- Exercises:
a) In the forum discussion about radio batteries, what kind of radio is said to be needed to avoid draining batteries?
b) Reproduce the passage of the forum discussion about radio batteries from "Just as well" up to and including "wanted to know.".
c) Proceed with the forum discussion about radio batteries from the point at which it stops.

- Source document:
It almost does... having to recharge one daily isn't my idea of useful.

A set with the DAB decoder in is quite likely to consume power at a prodigious rate whether the thing is working or not. You need a classically designed FM/AM radio to avoid battery trashing.

In the event of a national emergency digital DAB radios will be worse than useless since their battery life is so pathetic.

Reply to
Martin Brown

You are lucky. The latest update improved the situation but here it continues to crash as above.

Reply to
usenet2012

Just as well mine hasn't got one in then isn't it. FM and Internet by WIFI or cable connection only..

The OP was asking about a WIFI cabable Internet radio, Not how to survive the Bomb, neither DAB which you introduced no doubt excited by the trouser wetting chance to promote your prejudices some of which may well be justified not but pertinant to answering his question. In case of real national emergency then there will more to worry about than how long a radio's batterys last. A wind up one would be good thing to consider then ,I have two which are also torches there is also an old bike with a dynamo lying about somewhere. This being a group for DIY there will be many combinations to to the problem and a vehicle with a tank of fuel will provide power for small radios for a long time. But that wasn't what the OP wanted to know.

- Dataset content:
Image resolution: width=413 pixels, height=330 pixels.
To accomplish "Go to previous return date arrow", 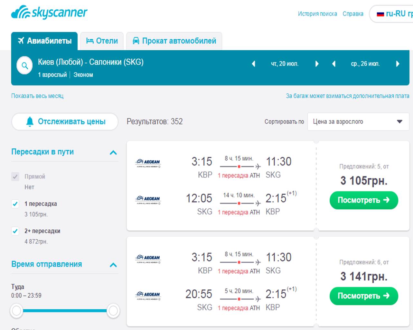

- Responses:
a) A classically designed FM/AM radio.

b)
Just as well mine hasn't got one in then isn't it. FM and Internet by WIFI or cable connection only..

The OP was asking about a WIFI cabable Internet radio, Not how to survive the Bomb, neither DAB which you introduced no doubt excited by the trouser wetting chance to promote your prejudices some of which may well be justified not but pertinant to answering his question. In case of real national emergency then there will more to worry about than how long a radio's batterys last. A wind up one would be good thing to consider then ,I have two which are also torches there is also an old bike with a dynamo lying about somewhere. This being a group for DIY there will be many combinations to to the problem and a vehicle with a tank of fuel will provide power for small radios for a long time. But that wasn't what the OP wanted to know.

c)
G.Harman

Reply to
damduck-egg

Quite - do people expect the radio transmitters and all of the chain feeding them to run on air, if there is no mains power?

LW was the favourite for an emergency as one transmitter could just about cover most of the country. And it does have its own backup generators. Which I very much doubt every DAB or even FM transmitter has. There was also at one time at least a single DC pair telephone line direct to the Droitwich LW transmitter, so even with power failure to the lines, something could be transmitted from London.

Reply to
Dave Plowman (News)

That's always been my objection to 'internet radio' - most ISPs have a monthly useage limit.

If you could use a Freeview box to supply the feed instead...

Reply to
Sam Plusnet

Or a Sky box - dozens of free radio channels on that. I think I might utilise the suggested FM mini-broadcaster with that.